--- Data records Enclosed Below ---

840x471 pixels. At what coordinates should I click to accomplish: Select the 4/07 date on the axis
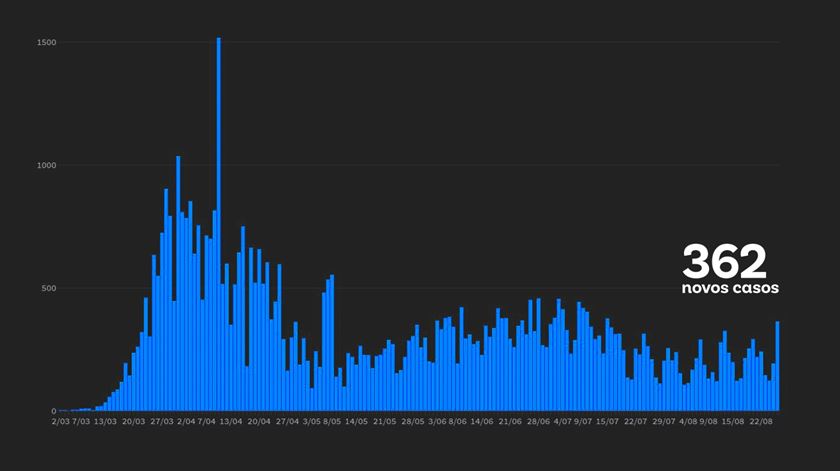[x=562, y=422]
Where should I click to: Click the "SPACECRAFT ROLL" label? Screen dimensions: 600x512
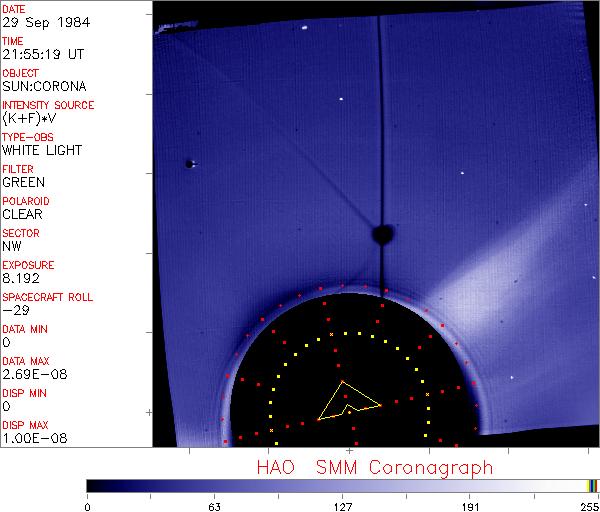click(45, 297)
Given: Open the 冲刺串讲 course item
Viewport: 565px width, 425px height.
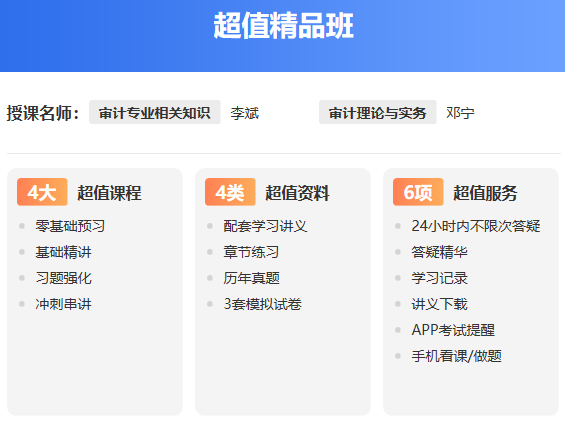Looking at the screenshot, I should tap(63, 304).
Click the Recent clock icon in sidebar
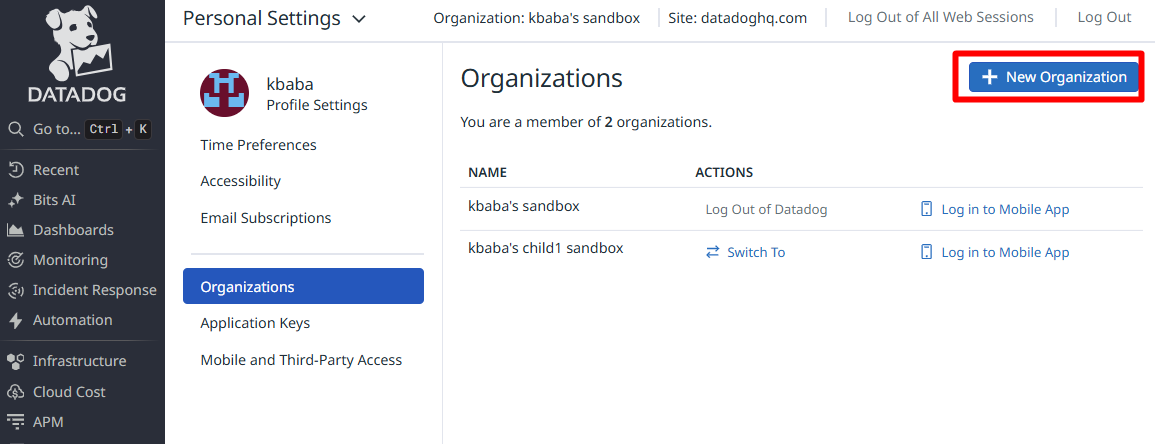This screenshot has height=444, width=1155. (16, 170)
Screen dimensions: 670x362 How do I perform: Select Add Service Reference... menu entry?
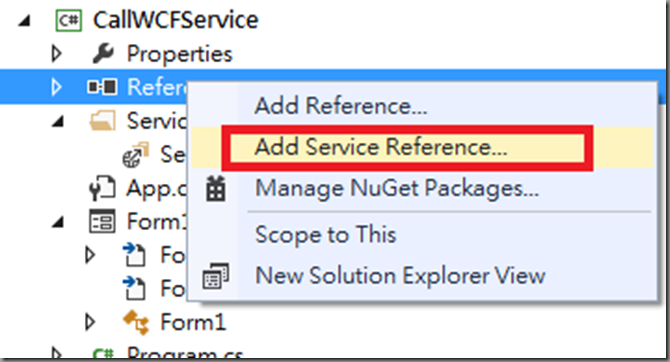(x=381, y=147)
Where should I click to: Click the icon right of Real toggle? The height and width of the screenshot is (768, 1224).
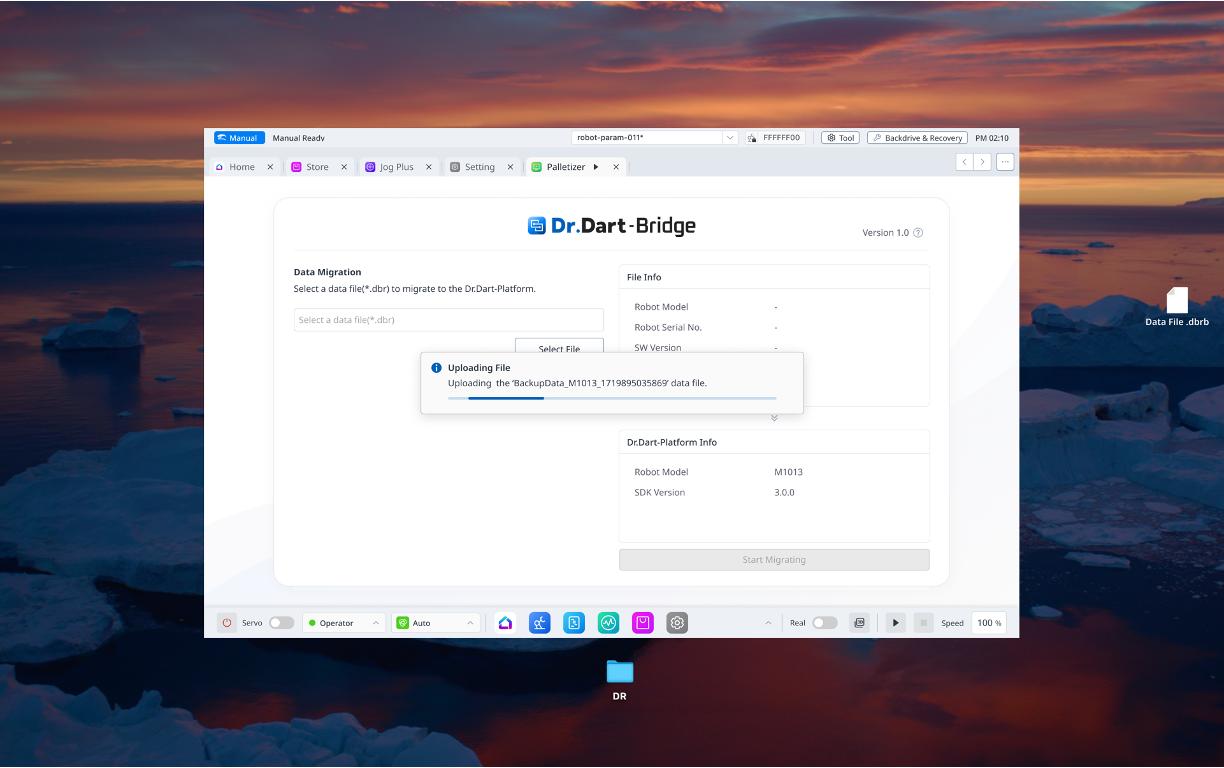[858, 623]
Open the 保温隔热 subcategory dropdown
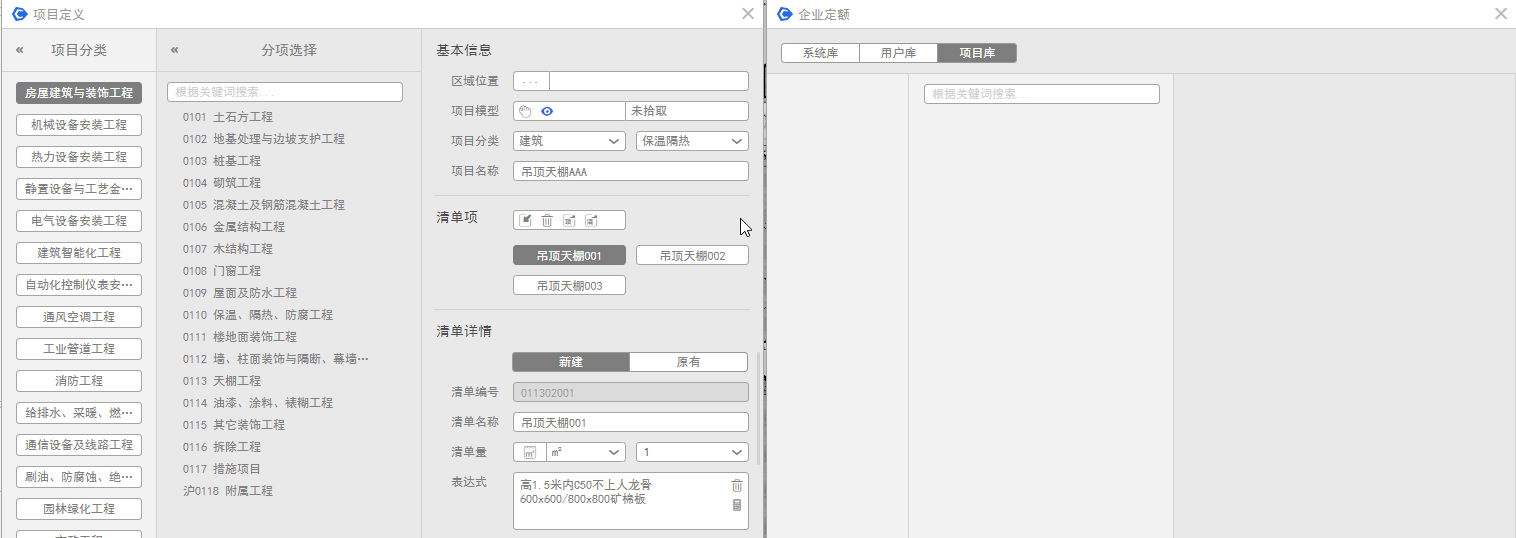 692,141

--- End of Enclosed Data records ---

### Goal of the exercise
Exactly the lines from the one holding "Screen dimensions: 600x512" through the last line of the entries, both included, are to be duplicated; leave the pictures out.

### Answer to this exercise
Where should I click to: Click the "SPACECRAFT ROLL" label? Screen dimensions: 600x512
click(45, 297)
Given: Open the 冲刺串讲 course item
Viewport: 565px width, 425px height.
Looking at the screenshot, I should tap(63, 304).
Click the Recent clock icon in sidebar
This screenshot has height=444, width=1155. (16, 170)
Screen dimensions: 670x362 How do I perform: Select Add Service Reference... menu entry?
(x=381, y=147)
Where should I click to: Click the icon right of Real toggle? The height and width of the screenshot is (768, 1224).
[858, 623]
Open the 保温隔热 subcategory dropdown
 692,141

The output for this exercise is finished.